Segment Open

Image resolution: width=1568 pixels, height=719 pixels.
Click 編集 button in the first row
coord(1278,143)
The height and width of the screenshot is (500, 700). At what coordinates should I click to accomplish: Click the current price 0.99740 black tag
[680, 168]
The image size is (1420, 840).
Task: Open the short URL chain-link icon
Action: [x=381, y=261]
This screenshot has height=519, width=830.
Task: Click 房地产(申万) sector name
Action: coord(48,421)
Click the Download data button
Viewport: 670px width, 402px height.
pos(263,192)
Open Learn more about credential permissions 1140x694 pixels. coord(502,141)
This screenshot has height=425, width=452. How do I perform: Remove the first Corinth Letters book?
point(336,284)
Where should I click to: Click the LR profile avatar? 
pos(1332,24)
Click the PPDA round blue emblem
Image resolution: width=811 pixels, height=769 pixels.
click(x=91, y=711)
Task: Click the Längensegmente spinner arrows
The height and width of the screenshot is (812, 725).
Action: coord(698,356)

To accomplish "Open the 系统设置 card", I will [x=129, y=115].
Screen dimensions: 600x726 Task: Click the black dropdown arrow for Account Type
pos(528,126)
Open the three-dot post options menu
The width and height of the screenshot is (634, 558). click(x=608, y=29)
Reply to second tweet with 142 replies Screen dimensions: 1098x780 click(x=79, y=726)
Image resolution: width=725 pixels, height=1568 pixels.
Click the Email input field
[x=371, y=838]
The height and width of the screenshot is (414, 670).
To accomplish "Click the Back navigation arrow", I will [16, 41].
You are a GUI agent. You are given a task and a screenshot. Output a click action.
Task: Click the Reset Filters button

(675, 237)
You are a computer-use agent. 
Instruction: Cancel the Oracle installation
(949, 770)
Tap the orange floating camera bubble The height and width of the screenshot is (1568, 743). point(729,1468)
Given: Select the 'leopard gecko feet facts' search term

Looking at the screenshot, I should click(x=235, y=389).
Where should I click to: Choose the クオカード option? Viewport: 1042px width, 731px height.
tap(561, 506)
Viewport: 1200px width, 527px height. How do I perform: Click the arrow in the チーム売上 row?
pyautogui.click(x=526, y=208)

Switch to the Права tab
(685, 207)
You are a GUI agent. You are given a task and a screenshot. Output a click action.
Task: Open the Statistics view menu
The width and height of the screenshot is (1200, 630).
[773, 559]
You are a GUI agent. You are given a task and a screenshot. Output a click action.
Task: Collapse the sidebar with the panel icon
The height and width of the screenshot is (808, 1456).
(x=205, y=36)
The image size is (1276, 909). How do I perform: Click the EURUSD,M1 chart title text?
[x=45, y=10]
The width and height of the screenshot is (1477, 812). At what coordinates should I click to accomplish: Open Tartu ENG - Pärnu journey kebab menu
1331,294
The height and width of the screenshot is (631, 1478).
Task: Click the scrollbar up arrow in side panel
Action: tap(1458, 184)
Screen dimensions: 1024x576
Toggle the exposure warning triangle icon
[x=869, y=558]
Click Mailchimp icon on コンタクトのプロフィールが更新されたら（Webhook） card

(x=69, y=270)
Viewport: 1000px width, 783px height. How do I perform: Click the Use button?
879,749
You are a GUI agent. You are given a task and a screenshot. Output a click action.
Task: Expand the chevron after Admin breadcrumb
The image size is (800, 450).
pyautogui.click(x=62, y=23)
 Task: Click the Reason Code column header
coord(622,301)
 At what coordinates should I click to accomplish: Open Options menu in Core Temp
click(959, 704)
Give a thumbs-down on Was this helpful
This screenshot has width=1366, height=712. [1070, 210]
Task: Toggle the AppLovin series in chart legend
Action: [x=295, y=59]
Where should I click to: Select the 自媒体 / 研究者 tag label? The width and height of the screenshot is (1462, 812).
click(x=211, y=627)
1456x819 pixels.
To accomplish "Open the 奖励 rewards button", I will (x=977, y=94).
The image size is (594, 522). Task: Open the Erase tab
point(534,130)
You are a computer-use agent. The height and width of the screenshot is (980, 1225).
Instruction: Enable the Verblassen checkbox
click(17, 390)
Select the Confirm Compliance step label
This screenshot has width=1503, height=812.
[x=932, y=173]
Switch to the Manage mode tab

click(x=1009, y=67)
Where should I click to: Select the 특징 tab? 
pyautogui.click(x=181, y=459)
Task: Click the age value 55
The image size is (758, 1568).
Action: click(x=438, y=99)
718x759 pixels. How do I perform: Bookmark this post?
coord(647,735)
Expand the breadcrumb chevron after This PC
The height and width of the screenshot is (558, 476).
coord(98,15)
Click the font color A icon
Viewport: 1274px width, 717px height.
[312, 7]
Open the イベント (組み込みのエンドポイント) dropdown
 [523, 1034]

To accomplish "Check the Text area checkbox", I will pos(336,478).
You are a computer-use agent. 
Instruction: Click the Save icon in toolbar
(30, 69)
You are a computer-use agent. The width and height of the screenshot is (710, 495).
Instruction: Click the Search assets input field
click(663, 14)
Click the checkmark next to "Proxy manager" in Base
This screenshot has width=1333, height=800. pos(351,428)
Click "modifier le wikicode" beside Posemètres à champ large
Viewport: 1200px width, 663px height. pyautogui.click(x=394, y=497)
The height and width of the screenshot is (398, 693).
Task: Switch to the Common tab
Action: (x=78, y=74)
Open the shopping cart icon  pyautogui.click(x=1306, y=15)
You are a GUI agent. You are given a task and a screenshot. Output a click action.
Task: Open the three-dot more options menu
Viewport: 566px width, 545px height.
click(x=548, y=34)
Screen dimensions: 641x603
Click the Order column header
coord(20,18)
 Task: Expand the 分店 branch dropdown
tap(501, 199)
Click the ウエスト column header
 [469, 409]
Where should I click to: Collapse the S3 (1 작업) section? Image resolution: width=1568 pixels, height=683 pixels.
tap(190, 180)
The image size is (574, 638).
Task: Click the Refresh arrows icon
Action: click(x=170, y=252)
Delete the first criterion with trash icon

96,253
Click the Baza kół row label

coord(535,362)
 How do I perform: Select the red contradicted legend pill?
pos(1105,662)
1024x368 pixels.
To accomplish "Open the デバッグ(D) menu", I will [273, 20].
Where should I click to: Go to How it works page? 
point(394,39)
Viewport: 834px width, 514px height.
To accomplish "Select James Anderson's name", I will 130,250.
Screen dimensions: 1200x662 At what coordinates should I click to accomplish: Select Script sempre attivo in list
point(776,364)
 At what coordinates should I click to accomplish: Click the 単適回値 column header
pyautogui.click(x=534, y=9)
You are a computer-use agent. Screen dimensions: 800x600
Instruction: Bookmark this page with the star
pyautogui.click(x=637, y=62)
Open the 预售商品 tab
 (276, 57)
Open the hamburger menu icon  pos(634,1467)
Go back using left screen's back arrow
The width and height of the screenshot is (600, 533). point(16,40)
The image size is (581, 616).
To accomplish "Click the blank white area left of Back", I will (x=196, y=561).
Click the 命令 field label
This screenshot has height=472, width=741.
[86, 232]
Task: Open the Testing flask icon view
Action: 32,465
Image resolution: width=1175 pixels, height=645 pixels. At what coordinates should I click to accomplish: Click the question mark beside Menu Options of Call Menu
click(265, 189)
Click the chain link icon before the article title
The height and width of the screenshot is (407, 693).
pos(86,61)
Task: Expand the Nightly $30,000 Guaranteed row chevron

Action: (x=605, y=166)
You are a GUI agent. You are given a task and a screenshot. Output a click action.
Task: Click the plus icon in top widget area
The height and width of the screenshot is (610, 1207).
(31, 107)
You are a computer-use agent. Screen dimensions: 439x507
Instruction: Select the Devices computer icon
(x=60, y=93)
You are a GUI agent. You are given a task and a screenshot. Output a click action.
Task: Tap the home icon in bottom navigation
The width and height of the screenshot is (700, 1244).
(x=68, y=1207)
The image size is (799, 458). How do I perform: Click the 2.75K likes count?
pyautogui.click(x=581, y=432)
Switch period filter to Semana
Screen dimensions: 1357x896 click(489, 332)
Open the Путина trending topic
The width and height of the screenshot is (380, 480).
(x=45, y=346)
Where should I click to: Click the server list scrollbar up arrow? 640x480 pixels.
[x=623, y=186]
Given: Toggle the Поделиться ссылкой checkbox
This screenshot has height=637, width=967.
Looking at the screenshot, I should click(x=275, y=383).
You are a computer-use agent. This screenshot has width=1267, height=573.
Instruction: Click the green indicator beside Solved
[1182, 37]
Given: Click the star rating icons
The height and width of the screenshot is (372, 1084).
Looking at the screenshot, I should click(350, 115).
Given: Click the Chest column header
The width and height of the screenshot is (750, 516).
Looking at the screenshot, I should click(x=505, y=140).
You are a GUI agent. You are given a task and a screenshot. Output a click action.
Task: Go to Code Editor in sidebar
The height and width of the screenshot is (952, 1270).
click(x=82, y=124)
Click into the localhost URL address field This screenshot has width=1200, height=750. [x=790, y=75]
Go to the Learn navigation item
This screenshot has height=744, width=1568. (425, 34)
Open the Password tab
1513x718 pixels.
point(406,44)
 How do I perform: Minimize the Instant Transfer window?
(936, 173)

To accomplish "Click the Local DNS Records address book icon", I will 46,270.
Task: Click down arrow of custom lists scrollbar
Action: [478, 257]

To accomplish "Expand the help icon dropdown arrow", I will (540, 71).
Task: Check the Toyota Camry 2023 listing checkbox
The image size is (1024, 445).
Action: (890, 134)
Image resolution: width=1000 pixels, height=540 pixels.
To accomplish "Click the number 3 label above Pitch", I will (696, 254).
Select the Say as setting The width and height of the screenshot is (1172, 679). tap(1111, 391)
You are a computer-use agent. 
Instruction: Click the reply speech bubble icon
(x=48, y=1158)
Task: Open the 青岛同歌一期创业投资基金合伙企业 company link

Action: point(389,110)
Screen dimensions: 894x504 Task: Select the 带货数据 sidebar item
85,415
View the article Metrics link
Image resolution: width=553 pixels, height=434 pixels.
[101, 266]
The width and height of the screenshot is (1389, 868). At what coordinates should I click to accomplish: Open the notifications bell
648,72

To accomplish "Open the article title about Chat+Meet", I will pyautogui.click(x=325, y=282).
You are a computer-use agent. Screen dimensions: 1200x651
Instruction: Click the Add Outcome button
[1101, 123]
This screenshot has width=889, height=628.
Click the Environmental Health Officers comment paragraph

Segment Closed

TASK TO COMPLETE
All lines with the string "about" must be copied from the data.

ANSWER
Open Learn more about credential permissions 1140x694 pixels. coord(502,141)
To accomplish "Open the article title about Chat+Meet", I will pyautogui.click(x=325, y=282).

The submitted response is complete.